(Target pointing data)
────────────────

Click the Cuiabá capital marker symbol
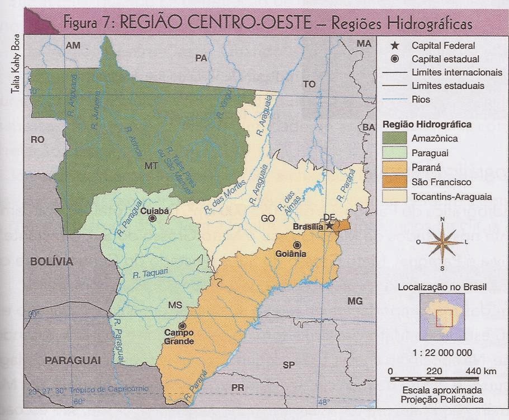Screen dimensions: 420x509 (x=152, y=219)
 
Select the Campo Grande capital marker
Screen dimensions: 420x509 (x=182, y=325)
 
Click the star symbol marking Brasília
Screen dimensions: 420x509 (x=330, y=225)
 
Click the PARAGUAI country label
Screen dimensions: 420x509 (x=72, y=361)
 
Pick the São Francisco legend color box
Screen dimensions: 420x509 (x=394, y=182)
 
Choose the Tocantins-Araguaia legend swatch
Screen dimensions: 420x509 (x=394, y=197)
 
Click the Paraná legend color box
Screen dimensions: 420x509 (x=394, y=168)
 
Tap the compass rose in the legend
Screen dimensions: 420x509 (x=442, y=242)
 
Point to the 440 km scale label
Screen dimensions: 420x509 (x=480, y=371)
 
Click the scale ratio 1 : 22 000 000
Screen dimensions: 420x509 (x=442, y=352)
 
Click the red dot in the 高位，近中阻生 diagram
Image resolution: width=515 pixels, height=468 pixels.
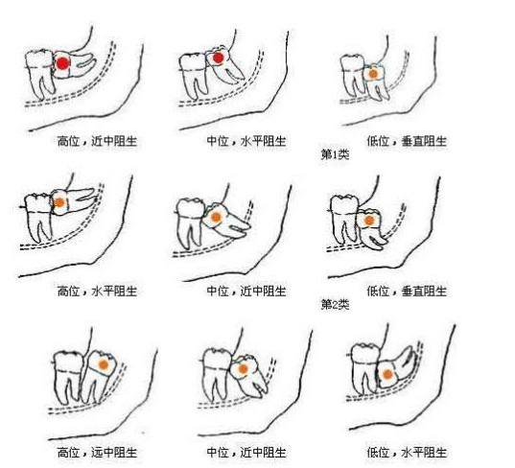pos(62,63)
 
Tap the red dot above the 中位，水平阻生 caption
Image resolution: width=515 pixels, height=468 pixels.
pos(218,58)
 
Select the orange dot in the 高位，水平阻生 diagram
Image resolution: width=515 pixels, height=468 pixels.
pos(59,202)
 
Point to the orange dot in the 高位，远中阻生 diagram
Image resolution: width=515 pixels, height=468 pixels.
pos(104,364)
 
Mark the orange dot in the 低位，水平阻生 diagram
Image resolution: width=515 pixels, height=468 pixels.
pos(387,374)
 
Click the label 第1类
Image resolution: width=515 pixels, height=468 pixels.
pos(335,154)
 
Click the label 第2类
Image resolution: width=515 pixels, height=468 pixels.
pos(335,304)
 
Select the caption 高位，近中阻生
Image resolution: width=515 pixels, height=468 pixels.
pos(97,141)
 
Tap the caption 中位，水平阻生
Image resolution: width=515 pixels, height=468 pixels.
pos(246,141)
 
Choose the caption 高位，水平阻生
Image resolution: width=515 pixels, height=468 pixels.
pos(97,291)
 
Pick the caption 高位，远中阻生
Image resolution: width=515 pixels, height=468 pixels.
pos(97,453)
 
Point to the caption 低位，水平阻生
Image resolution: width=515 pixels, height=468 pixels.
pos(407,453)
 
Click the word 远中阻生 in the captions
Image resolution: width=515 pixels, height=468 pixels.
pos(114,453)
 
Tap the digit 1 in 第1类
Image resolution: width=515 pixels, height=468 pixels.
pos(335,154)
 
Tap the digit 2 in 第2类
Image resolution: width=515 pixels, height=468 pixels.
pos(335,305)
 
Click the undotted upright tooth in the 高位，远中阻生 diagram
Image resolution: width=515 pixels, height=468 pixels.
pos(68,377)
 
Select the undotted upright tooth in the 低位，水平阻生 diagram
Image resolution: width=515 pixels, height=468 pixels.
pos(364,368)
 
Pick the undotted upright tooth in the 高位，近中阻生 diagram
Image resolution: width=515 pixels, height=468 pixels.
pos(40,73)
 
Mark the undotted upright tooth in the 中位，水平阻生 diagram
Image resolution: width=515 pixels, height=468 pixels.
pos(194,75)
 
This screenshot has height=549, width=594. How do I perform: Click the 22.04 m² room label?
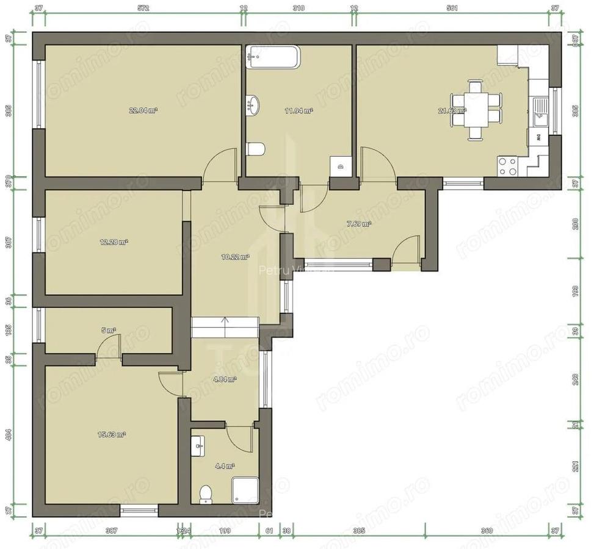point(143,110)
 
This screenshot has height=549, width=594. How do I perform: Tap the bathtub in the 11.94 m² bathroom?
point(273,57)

────────────────

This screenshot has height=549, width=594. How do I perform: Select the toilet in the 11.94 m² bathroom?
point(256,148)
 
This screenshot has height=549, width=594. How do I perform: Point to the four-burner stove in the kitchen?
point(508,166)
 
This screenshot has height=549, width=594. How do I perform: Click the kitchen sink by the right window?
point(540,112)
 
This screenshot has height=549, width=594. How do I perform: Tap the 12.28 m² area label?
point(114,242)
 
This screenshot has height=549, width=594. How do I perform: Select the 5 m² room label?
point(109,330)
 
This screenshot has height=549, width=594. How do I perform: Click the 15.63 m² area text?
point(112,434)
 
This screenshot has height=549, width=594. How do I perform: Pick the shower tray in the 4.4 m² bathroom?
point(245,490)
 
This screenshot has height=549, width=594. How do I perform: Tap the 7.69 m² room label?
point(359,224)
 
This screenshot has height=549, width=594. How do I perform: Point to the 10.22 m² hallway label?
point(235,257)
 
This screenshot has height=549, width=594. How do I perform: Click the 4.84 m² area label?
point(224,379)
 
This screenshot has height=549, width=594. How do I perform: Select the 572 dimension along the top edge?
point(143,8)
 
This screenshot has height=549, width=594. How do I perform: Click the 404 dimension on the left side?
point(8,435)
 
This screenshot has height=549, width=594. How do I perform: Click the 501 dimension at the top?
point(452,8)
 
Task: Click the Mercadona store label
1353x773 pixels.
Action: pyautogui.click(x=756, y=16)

────────────────

__EXERCISE REQUIREMENTS__
Can you rewrite the stretch from the line containing "bathtub in the 11.94 m² bathroom?" through the line containing "point(273,57)", with "bathtub" replaced by "bath" and everything else left unchanged?

__FULL SOLUTION__
This screenshot has height=549, width=594. How do I perform: Tap the bath in the 11.94 m² bathroom?
point(273,57)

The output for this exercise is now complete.